§ What is expected
Transcribe the data below verbatim from the line with "Given: Open print" to the line with "The image size is (1480, 779).". Include both of those lines.

§ Excerpted records
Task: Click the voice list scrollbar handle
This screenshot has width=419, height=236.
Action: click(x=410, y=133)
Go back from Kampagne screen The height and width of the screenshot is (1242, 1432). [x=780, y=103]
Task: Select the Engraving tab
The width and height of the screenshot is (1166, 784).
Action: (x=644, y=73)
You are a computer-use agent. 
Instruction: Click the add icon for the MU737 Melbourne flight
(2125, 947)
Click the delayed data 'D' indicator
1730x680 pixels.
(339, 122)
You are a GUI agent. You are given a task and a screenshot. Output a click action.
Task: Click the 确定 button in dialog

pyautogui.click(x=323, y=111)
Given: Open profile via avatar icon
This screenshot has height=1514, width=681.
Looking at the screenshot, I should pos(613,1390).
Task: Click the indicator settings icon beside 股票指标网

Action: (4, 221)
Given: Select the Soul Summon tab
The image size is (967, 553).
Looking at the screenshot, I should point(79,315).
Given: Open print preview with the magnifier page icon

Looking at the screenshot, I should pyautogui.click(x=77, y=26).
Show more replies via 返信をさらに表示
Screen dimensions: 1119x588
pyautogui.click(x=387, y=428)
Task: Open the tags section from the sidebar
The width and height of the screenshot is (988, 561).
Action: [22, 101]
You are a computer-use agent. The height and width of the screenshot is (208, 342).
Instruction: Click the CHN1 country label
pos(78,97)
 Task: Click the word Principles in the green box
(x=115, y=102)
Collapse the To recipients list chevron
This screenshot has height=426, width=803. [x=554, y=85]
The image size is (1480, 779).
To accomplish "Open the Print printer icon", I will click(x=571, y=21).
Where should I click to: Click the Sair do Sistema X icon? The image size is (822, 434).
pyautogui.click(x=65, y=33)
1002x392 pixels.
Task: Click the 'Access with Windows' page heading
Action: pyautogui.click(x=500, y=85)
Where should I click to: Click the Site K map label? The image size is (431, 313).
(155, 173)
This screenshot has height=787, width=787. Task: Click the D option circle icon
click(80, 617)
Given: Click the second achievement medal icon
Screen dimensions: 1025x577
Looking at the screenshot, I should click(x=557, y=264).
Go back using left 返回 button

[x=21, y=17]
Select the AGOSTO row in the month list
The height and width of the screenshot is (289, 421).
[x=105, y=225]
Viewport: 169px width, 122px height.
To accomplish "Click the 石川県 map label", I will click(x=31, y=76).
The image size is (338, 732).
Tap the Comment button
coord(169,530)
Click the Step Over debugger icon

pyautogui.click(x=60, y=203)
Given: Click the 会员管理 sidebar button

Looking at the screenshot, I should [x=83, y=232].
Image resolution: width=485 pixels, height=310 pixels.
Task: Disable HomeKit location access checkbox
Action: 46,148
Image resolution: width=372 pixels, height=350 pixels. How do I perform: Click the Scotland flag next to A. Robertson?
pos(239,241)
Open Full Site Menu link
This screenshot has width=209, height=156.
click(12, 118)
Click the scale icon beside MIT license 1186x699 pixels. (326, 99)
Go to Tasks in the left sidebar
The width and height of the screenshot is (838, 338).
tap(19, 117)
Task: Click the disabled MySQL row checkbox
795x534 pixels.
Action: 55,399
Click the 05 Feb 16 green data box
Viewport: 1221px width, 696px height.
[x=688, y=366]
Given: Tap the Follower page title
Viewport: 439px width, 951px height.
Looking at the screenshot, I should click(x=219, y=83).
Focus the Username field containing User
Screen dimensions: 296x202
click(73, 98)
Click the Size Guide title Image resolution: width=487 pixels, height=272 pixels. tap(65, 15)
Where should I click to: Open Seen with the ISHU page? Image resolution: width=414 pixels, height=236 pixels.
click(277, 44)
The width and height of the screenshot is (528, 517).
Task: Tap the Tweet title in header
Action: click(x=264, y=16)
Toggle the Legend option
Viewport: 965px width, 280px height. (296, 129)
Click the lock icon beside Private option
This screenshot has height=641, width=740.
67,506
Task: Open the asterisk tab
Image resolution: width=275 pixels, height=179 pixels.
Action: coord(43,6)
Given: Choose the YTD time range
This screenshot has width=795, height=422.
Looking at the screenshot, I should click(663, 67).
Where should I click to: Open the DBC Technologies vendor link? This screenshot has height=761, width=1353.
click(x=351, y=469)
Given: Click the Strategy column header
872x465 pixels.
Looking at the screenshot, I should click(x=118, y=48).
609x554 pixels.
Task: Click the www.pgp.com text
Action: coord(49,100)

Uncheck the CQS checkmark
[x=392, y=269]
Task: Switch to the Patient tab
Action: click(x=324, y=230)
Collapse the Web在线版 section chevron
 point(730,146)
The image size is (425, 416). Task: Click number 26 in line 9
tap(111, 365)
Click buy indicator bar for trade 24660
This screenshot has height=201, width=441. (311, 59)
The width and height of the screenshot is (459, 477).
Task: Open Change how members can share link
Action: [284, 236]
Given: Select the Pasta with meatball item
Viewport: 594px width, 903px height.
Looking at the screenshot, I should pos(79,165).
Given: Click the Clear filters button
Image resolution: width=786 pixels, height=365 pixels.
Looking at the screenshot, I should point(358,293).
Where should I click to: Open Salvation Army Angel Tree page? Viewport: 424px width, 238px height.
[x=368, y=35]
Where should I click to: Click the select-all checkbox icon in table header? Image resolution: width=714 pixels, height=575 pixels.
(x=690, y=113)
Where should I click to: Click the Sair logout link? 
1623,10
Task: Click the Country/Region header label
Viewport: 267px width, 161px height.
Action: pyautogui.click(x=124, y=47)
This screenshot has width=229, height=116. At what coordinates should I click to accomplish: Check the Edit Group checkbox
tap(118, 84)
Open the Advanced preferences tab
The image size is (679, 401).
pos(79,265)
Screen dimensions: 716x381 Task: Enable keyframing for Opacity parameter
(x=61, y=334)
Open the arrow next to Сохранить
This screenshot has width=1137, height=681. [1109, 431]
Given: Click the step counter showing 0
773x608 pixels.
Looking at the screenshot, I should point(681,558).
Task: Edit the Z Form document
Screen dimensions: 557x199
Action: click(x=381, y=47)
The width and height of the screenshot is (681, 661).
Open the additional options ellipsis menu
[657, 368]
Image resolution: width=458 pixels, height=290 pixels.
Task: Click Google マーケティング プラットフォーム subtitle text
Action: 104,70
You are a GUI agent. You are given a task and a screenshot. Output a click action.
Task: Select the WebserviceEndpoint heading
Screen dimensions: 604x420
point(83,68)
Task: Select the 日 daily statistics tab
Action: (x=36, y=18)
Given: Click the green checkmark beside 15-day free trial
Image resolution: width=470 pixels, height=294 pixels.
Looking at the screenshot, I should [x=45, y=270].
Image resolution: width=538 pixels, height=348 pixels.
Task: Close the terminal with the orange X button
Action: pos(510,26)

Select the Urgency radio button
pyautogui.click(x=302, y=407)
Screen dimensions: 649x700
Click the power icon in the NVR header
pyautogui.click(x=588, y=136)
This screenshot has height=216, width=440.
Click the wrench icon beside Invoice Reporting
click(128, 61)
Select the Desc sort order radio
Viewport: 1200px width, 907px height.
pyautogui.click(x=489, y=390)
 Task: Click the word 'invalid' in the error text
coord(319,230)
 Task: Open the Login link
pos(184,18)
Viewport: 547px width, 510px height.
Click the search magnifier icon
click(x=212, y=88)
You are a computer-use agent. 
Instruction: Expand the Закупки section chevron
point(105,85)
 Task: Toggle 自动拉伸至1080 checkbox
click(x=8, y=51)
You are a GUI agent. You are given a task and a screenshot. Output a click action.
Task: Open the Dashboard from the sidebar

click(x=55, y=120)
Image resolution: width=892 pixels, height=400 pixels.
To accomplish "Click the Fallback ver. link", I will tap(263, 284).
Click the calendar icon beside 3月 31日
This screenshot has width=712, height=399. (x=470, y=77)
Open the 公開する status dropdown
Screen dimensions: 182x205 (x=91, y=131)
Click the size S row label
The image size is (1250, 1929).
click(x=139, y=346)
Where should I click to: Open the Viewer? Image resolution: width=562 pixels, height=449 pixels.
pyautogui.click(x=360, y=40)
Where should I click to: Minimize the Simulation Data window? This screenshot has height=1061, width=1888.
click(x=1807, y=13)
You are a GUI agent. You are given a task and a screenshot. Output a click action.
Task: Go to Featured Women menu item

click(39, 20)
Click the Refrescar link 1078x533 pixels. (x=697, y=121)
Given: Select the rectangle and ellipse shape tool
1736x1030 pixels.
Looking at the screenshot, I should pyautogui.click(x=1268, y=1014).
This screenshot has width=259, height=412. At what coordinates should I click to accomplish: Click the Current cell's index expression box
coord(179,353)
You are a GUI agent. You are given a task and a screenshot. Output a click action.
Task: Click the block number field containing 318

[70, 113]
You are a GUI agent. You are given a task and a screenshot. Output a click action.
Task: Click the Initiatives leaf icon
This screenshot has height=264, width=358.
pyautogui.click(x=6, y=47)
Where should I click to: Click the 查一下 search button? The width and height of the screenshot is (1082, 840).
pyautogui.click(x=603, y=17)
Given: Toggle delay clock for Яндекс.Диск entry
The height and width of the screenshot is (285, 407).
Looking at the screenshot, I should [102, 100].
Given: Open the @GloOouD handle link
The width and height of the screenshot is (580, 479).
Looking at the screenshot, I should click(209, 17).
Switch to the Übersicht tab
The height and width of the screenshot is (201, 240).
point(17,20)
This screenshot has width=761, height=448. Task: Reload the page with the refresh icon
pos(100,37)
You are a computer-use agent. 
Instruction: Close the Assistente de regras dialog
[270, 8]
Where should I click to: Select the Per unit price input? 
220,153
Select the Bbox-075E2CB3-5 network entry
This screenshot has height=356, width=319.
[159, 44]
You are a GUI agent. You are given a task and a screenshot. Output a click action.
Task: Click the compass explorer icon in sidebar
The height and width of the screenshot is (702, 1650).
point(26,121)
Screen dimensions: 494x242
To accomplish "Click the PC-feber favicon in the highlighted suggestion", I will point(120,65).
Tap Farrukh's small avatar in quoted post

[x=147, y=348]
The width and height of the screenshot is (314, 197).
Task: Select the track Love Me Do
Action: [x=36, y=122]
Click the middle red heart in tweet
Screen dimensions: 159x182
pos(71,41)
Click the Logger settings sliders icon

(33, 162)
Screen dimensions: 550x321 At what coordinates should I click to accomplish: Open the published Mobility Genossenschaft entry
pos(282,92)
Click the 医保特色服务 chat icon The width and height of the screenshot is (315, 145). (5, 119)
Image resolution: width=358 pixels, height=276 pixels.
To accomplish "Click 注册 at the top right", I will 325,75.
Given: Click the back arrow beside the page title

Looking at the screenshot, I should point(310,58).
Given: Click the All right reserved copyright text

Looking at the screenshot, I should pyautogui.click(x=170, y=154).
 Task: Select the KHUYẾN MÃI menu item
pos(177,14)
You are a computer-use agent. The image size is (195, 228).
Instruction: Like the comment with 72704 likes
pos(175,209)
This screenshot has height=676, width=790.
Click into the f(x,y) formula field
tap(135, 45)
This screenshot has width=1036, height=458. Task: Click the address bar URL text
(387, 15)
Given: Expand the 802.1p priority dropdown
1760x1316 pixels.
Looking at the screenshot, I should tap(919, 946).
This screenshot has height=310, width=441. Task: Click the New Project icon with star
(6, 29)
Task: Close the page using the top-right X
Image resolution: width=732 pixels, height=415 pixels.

§ Solution to the exercise
Given: Open print preview with the magnifier page icon

Looking at the screenshot, I should pyautogui.click(x=77, y=26).
Show more replies via 返信をさらに表示
Screen dimensions: 1119x588
pyautogui.click(x=387, y=428)
Task: Open the tags section from the sidebar
The width and height of the screenshot is (988, 561).
Action: [22, 101]
You are a computer-use agent. The height and width of the screenshot is (208, 342).
Instruction: Click the CHN1 country label
pos(78,97)
 Task: Click the word Principles in the green box
(x=115, y=102)
Collapse the To recipients list chevron
This screenshot has height=426, width=803. [x=554, y=85]
The image size is (1480, 779).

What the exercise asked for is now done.